Мне бы следовало испытать гораздо большее потрясение, когда он признался в своих преступлениях, но облегчение от того, что он не убивал моего сына и твоего брата, было так велико, что заслонило собой все остальное. Однако его собственная душа не знает покоя; она опустошена и страдает от смущения и боли, какой я никогда не видела раньше и надеюсь больше не увидеть. Я просила его признаться в своих преступлениях на завтрашнем суде, когда он снова предстанет перед судьями. Я буду молить Всевышнего, чтобы он это сделал, потому что только так он обретет покой.
Полагаю, ты понимаешь, что наше путешествие в Авиньон теперь будет отложено; хотелось бы надеяться, что мы отправимся в путь до наступления настоящих холодов и не испытаем тягот зимних дорог. Возможно, если мы покинем Нант, когда погода ухудшится, нам придется провести зиму на юге! Представляешь, как будет замечательно, если нам удастся сменить суровую зиму в Бретани на тепло Авиньона!
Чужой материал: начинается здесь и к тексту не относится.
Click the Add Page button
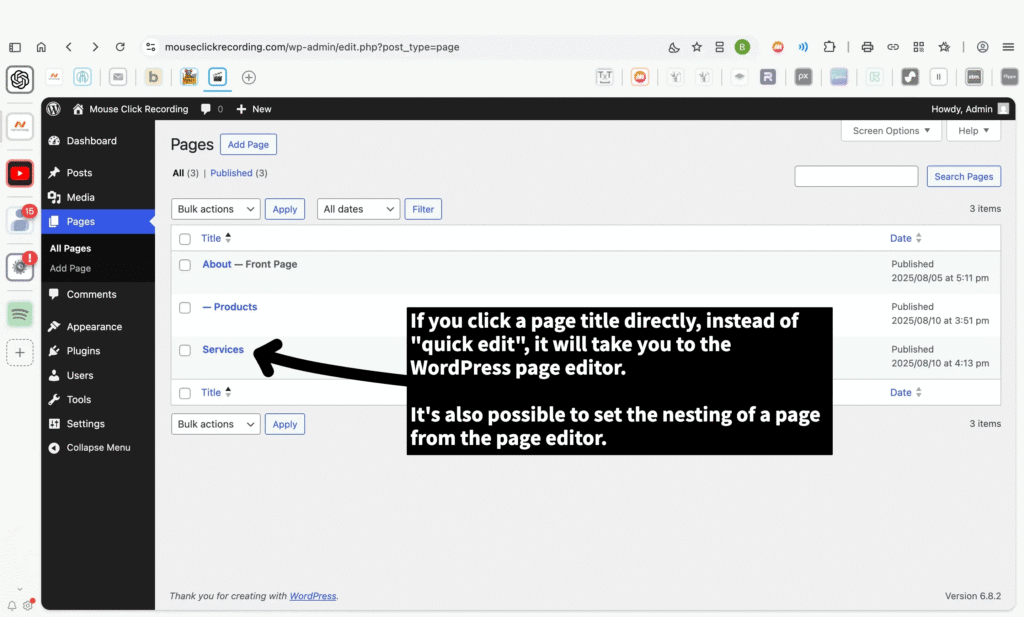point(248,145)
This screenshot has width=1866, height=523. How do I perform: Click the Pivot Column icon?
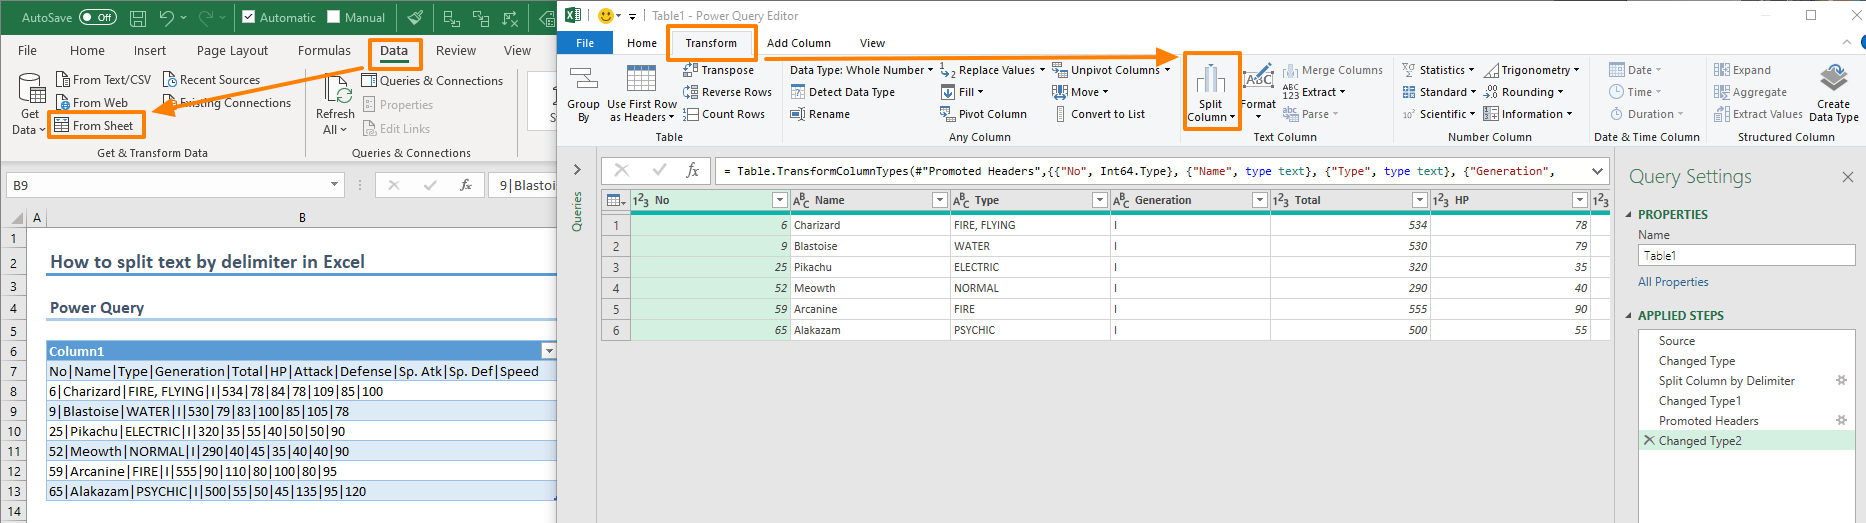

Дражайший сын, следуя моему примеру, не забывай упоминать меня в своих молитвах. Я снова начинаю верить, что Бог действительно меня слышит. Должна признаться, что до нынешнего дня я не осознавала, как сильно мне не хватало моей веры.
Так же точно мне не хватает тебя, мой дорогой сын. Я рада, что мы скоро увидимся.
Последнее, что я видела перед тем, как уснуть, было синее платье, висящее на моей двери. Когда я была женой и матерью и жила в Шантосе, я носила совсем не такие платья. Той ночью мне приснилось, что я лежу рядом с мужем, а он ласкает своими нежными руками мое тело. Когда его привезли из Орлеана, раны уже начали гноиться, и он испытывал такую невыносимую боль, что даже мимолетное прикосновение к ноге вызывало у него гримасу страдания. Поэтому я устроила себе отдельную постель рядом с ним. Как же я мечтала оказаться с ним под одеялом хотя бы еще один, последний раз. Когда он умирал, он уже был в горячке и не узнавал меня и не понял бы, что я лежу с ним. Но я бы это знала.
Я проснулась, когда рассвет уже наступил. Придя в зал суда, я обнаружила, что Жан де Малеструа и брат Блуин сидят за судейским столом и просматривают пергаменты. Его преосвященство вопросительно взглянул на меня, когда я, стараясь не привлекать к себе внимания, уселась на свое место рядом с братом Демьеном.
Я не стала даже пытаться понять, что означал взгляд, который он на меня бросил.
– Я искал вас сегодня утром, но мне сказали, что вы еще спите, – сообщил он мне. – Вы нездоровы?